**Task set**
A. In the PML syntax excerpt, what prefix must an HTML attribute name begin with?
B. Copy out the PML syntax excerpt, beginning at the words "To see if HTML" and ending after the words "comments is ignored.".

**Page excerpt**
-=-=-=-=-

A node can be empty (it has a name, but no content), contain only text, or contain a mixture of text and child nodes. A node's name and its content are separated by a whitespace character (a space, TAB, or new line). Here are three examples:

[nl]
[i node containing only text displayed in italics]
[p A [i simple] paragraph with [b six] words.]

The full list of nodes is documented in the PML Reference Manual.

Attributes

Some nodes have attributes.

Some attributes are required, and some are optional.

For example, the image node has a required attribute named source, which defines the image's file path. Moreover it has some optional attributes, such as width and height, to explicitly define the image's dimensions in pixels. Here is an example of an image node with values assigned to attributes source and width:

[image ( source="images/juicy apple.png" width="400" ) ]

As we can see:

  • Attributes are enclosed in parentheses:

    ( ... )
  • The syntax name = "value" is used to assign a value to an attribute. For example:

    width="400"
  • Attribute assignments are separated by a space. No comma is needed:

    (a1="v1" a2="v2")
            ^

The list of available attributes for each node is documented in the PML Reference Manual.

HTML Attributes

HTML attributes can optionally be specified for some nodes.

This is used to explicitly set HTML attributes in the resulting HTML code. The most frequent use of HTML attributes is to explicitly set the style for a specific element.

An HTML attribute name starts with html_, followed by the real HTML attribute name. Thus, to specify a style attribute in the resulting HTML code, you would write for example: html_style="color:red;". Any valid CSS can be assigned to a html_style attribute.

Suppose we want to write a paragraph in red letters, surrounded by a blue dashed border. We can do it like this:

  • PML code:
    [p (html_style = "color:red; border:1px dashed blue")
        It is important to note that ...
    ]
  • Result:

    It is important to note that ...

  • Generated HTML code:
    <p class="pml-paragraph" style="color:red; border:1px dashed blue">It is important to note that ... </p>

To see if HTML attributes are allowed for a given node, please refer to the PML Reference Manual.

To see the list of attributes supported for a given node, please refer to the official HTML specification. PMLC does not check if an HTML attribute is valid.

Text Processing

A PML document is written using the PDML syntax. Therefore, all features available in PDML are also supported in PML. You can refer to PDML's documentation to get more information about PDML. In this chapter, we'll have a look at some PDML features that are often used in PML documents.

Comments

A comment starts with [- and ends with -]. Comments can appear anywhere, and they can be nested to any level. Text within comments is ignored.

Example:

  • PML code:
    This is [- good -] awesome.
    [- TODO: explain why -]
    
    Text
    [-
        This [i bad] text not show.
        [- a
            nested
            comment -]
    -]
    
    More text
  • Result:
    This is awesome.
    
    Text
    
    More text

Lenient Parsing

The following rules are applied to make the syntax more concise:

  • If a node can only have attributes (no child nodes) the parenthesis around attributes can be omitted.

    For example, the image node has no child nodes. Therefore, instead of writing:

    [image ( source="images/juicy apple.png" width="400" ) ]
           ^                                             ^

    ... we can also write:

    [image source="images/juicy apple.png" width="400" ]
  • Quotes around attribute values can be omitted if the value does not contain:

    • whitespace (a space, tab, carriage return or line feed)

-=-=-=-=-

**Collected data**

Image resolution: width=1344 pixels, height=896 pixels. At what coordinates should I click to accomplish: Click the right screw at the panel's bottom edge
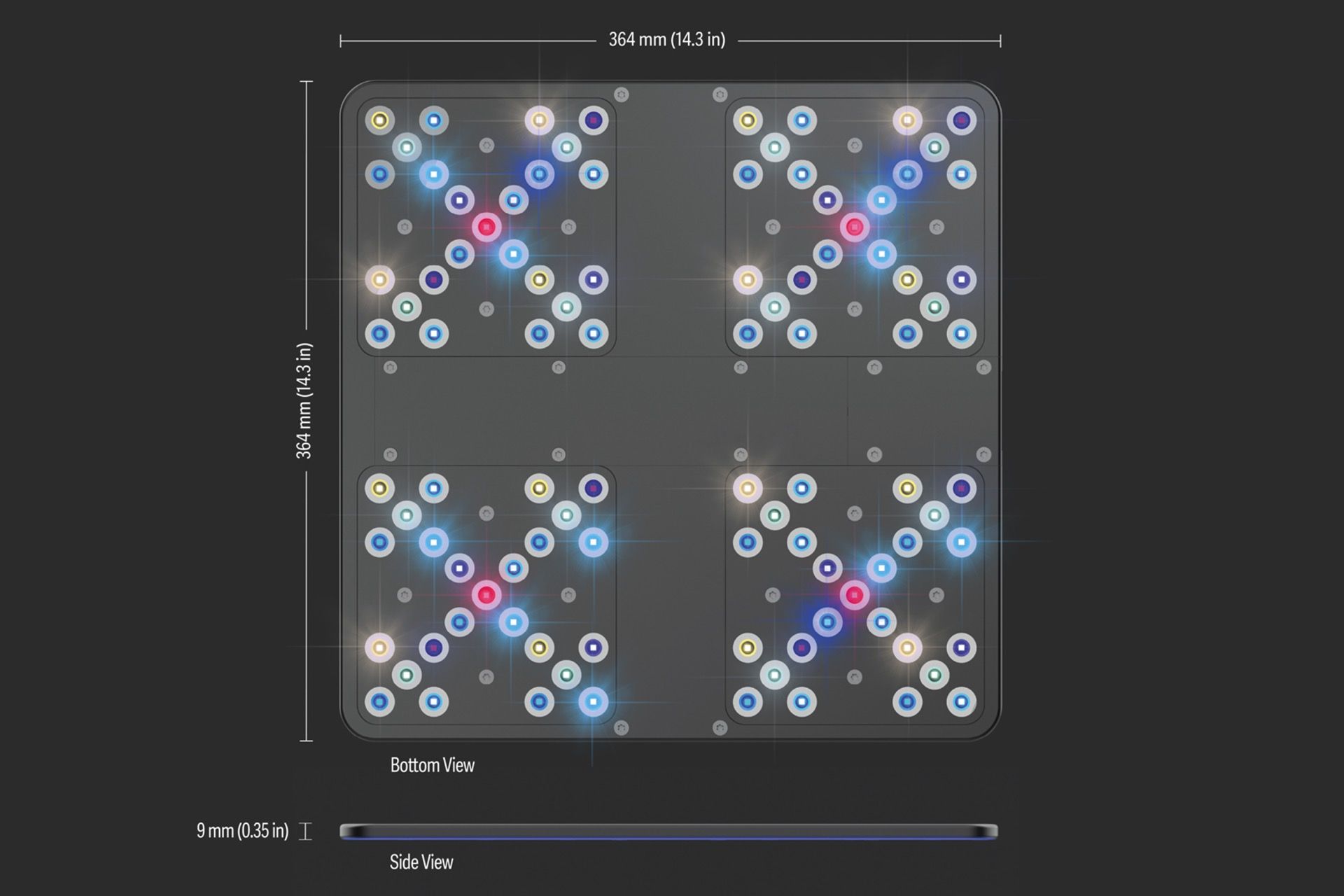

-=-=-=-=-

**Correct answers**
A. html_

B.
To see if HTML attributes are allowed for a given node, please refer to the PML Reference Manual.

To see the list of attributes supported for a given node, please refer to the official HTML specification. PMLC does not check if an HTML attribute is valid.

Text Processing

A PML document is written using the PDML syntax. Therefore, all features available in PDML are also supported in PML. You can refer to PDML's documentation to get more information about PDML. In this chapter, we'll have a look at some PDML features that are often used in PML documents.

Comments

A comment starts with [- and ends with -]. Comments can appear anywhere, and they can be nested to any level. Text within comments is ignored.